Encode the optimization variables, and objective and constraint functions.

Note: please strictly follow the format of comb_fn, which will be used in the PyGRANSO main algortihm.

[3]:
# variables and corresponding dimensions.
var_in = {"V": [n,d]}

def user_fn(X_struct,A,d):
    V = X_struct.V

    # objective function
    f = -torch.trace(V.T@A@V)

    # inequality constraint, matrix form
    ci = None

    # equality constraint
    ce = pygransoStruct()
    ce.c1 = V.T@V - torch.eye(d).to(device=device, dtype=torch.double)

    return [f,ci,ce]

comb_fn = lambda X_struct : user_fn(X_struct,A,d)

User Options

Specify user-defined options for PyGRANSO

[4]:
opts = pygransoStruct()
opts.torch_device = device
opts.print_frequency = 1
# opts.opt_tol = 1e-7
opts.maxit = 3000
# opts.mu0 = 10
# opts.steering_c_viol = 0.02

Main Algorithm

[5]:
start = time.time()
soln = pygranso(var_spec = var_in,combined_fn = comb_fn,user_opts = opts)
end = time.time()
print("Total Wall Time: {}s".format(end - start))
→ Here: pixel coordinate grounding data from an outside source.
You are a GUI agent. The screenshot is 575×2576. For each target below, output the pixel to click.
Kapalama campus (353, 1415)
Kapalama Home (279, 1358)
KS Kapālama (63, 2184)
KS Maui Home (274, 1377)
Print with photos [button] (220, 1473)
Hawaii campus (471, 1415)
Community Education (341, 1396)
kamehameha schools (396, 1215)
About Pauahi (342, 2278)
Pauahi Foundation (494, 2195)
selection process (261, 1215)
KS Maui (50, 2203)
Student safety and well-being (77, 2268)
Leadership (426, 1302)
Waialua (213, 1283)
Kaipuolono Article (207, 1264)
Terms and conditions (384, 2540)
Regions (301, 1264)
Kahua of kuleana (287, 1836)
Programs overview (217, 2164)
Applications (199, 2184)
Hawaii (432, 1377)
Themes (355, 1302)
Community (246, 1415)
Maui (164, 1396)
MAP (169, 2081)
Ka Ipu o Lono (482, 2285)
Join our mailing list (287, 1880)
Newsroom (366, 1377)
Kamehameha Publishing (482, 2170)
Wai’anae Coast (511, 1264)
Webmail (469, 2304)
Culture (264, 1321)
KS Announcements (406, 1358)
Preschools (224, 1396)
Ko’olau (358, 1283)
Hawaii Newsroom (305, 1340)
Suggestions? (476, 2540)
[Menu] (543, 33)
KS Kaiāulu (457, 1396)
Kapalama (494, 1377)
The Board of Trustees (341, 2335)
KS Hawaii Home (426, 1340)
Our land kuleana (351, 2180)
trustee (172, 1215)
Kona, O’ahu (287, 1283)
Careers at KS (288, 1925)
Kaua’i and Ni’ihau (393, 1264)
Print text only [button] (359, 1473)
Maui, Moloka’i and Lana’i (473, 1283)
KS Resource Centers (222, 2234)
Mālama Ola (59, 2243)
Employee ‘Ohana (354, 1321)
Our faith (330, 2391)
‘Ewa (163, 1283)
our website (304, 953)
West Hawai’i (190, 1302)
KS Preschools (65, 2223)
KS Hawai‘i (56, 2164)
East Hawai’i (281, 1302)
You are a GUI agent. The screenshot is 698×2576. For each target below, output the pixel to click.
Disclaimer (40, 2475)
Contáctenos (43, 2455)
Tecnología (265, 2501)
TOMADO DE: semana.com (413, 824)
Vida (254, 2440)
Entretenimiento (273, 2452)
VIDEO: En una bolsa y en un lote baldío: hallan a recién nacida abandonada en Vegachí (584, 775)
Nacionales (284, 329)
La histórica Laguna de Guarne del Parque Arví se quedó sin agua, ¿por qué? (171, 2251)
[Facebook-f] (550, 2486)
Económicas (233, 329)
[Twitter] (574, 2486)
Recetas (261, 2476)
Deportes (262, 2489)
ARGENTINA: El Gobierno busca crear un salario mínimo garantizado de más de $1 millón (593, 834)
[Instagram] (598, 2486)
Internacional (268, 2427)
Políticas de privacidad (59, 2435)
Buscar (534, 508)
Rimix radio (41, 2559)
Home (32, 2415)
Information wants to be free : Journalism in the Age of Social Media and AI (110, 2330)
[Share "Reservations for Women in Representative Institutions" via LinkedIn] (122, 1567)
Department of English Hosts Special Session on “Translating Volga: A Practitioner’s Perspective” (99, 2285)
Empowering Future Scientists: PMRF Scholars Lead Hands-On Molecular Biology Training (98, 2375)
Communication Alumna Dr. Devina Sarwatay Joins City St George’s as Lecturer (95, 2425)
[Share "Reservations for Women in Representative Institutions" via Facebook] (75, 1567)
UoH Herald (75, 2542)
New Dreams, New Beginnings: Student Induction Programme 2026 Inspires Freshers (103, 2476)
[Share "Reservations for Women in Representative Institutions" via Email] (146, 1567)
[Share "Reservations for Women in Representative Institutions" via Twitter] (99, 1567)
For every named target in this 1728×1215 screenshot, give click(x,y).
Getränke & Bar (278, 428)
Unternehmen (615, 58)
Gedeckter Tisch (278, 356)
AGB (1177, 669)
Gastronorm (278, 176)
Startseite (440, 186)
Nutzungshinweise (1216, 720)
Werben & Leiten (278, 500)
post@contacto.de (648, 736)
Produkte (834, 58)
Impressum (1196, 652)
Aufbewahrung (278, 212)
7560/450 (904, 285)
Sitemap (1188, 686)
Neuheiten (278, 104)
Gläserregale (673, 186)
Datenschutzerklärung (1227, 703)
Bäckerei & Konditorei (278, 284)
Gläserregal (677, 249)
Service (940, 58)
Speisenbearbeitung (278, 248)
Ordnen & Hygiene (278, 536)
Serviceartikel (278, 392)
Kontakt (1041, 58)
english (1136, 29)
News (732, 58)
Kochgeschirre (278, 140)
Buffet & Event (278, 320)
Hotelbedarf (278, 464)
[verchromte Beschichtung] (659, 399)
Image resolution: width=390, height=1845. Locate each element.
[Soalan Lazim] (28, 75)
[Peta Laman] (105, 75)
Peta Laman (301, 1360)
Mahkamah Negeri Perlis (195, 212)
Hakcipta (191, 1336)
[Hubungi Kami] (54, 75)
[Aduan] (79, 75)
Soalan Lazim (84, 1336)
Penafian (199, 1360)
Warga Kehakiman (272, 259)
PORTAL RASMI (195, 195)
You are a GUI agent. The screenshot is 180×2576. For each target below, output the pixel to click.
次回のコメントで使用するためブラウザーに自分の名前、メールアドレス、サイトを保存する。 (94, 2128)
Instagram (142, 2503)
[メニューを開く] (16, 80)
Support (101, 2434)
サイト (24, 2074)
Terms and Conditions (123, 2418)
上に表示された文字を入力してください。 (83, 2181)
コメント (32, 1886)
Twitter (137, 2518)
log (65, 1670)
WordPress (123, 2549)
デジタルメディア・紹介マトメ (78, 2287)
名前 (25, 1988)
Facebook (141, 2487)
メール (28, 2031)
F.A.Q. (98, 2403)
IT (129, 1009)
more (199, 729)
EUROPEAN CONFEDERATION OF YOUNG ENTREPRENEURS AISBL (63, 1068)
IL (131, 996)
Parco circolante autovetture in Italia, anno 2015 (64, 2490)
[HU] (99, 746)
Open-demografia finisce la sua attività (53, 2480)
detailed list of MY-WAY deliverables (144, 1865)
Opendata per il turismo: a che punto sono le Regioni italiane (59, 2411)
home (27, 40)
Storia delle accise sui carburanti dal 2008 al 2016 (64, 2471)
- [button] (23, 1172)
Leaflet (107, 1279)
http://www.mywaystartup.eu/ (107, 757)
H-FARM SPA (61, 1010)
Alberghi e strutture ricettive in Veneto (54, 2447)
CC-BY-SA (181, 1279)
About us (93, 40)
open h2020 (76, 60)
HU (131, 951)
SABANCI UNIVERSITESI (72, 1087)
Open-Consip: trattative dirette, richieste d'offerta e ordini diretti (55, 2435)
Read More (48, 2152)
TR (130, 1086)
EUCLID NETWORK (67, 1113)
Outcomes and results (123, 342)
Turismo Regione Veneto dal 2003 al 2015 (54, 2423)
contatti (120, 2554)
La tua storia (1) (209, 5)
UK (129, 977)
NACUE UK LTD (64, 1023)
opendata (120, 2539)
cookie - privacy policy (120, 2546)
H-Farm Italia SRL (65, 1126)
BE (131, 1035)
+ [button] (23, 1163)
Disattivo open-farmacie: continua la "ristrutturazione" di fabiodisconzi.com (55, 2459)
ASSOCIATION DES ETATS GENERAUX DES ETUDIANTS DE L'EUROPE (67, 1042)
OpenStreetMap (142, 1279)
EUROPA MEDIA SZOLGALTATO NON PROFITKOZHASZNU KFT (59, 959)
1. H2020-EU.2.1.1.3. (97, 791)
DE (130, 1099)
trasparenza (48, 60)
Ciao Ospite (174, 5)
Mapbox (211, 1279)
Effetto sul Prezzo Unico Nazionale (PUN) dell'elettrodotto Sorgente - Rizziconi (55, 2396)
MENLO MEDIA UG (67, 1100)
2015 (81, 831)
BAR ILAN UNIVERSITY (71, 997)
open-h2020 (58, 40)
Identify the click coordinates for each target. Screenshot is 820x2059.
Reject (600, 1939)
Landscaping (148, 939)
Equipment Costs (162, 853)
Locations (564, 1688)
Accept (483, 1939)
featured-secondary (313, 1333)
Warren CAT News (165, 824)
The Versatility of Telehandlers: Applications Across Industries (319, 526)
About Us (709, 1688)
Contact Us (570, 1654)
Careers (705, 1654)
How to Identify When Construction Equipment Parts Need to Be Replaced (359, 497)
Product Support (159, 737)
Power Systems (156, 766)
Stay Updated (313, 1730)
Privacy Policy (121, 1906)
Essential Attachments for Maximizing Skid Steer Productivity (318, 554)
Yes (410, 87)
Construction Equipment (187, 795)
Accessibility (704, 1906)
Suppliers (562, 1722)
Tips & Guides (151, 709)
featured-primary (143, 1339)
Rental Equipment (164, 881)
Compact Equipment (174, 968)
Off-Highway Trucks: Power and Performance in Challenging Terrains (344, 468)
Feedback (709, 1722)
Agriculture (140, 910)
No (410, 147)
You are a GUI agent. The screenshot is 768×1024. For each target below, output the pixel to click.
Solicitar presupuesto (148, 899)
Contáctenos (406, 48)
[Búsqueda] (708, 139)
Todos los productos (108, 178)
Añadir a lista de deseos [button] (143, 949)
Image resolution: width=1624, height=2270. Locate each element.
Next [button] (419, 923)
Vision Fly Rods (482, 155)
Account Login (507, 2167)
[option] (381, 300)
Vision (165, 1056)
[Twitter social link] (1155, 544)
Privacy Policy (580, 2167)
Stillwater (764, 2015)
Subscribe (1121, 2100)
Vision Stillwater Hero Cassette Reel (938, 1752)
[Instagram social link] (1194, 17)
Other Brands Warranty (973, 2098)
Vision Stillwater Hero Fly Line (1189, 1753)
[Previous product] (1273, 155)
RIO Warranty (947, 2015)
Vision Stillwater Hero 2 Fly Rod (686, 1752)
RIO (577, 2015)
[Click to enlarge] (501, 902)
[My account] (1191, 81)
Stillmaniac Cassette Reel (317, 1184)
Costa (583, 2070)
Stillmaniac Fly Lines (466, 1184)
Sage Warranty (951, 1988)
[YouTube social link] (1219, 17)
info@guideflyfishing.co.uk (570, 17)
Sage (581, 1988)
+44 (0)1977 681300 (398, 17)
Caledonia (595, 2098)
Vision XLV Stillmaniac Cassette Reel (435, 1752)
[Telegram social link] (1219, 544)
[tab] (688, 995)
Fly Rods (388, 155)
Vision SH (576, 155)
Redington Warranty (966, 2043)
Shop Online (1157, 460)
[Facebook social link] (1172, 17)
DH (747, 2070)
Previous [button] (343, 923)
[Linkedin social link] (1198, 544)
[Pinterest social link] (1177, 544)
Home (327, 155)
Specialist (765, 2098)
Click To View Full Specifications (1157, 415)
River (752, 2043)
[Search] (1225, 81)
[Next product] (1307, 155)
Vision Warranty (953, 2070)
V = torch.reshape(soln.final.x,(n,d))

rel_dist = torch.norm(V@V.T - U@U.T)/torch.norm(U@U.T)
print("torch.norm(V@V.T - U@U.T)/torch.norm(U@U.T) = {}".format(rel_dist))

print("torch.trace(V.T@A@V) = {}".format(torch.trace(V.T@A@V)))
print("torch.trace(U.T@A@U) = {}".format(torch.trace(U.T@A@U)))
print("sum of first d eigvals = {}".format(torch.sum(L[index[0:d]])))
print("sorted eigs = {}".format(L[index]))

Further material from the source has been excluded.